Beijing needs two trillion yuan to realise its projects. The current network is dated by some 20 years and insufficient to cover demand.

Beijing (AsiaNews/Agencies) – China needs two trillion yuan (around 247.2 billion US dollars) within the coming 15 years to implement a more efficient railway network. But the government cannot fork out such huge allotments of money so the only hope lies in private investors, both national and international. This was declared by Lu Dongfu, vice minister of China's Ministry of Railways at a forum on the country's railway investment reform on 20 September. The long-term development plan for the railway services foresees a total mileage of railways in China of 100,000 kilometres (there are 73,000km now) by 2020. There is also a plan to divide passenger and freight transport. The construction of 12,000km of new passenger lines is projected together with 16,000km of other new lines and 13,000km of secondary lines, as well as the electrification of 16,000km of existing lines.

Ma Hu Jinglin, director general of the Economic Construction Development of the Ministry of Finance, said "we can never do it if we rely on the traditional financing system." So far, railway operations have always been financed by the central government, which according to all analysts cannot pump such large sums of money into the sector.

Wang Qingyun, director general of the Transport Department of the State Development and Reform Commission, said the development of railways "has lagged behind national economy for the last 20 years". About 280,000 cars are needed everyday to ferry goods but only half of the requests can be met. Wang attributed railways' slow development to lack of funds, a problem which could be overcome only by private investment, including from overseas. First, however, the government would need to introduce reforms in the sector, to distinguish between private and public investment and to clearly define ownership of the railway services. The price fixing system in the sector should also be reformed, and the procedure of government monitoring of private interventions would need to be simplified.

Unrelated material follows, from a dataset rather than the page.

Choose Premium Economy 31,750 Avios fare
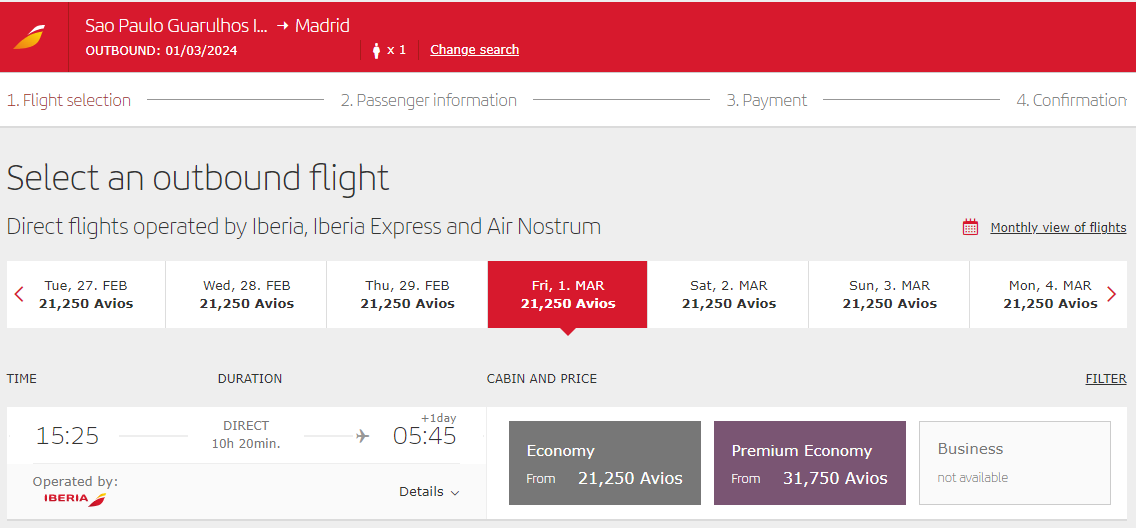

Huang Min, chief economist of the Ministry of Railways, said "talks" are under way between "foreign enterprises and domestic railway companies". Last July, the Railways Minister had already spoken in favour of collaboration with the private sector in the "construction and management" of the railways.

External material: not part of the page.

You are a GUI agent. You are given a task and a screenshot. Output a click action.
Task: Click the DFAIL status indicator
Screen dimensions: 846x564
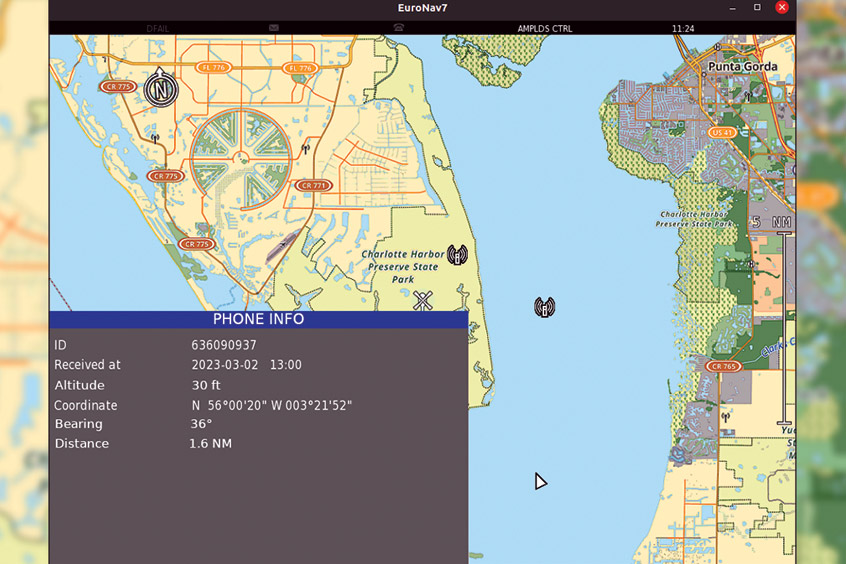(157, 29)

China has the highest number of urban railway commuters. According to a research report of the Urban Rail Transport Committee of the China Transport Association, more than 30 out of the 40 main cities with a population of over one million are already constructing, or preparing for the construction of, urban express rail transport systems. There are plans for the construction of 55 lines in larger cities, with a total length of 1,500km and an investment of 500 billion yuan ($US61.7 billion). These projects involve cities like Beijing, Shanghai, Tianjin, Guagzhou, Dalian, Nanjing, Shenzen, Changchun in Jilin and Wuhan in Hebei. These nine cities already have an overall urban railway system of more than 400km, including 293km underground. For 2010 another 1000km of urban tracks are planned to the tune of more than 200 billion yuan within the next five years.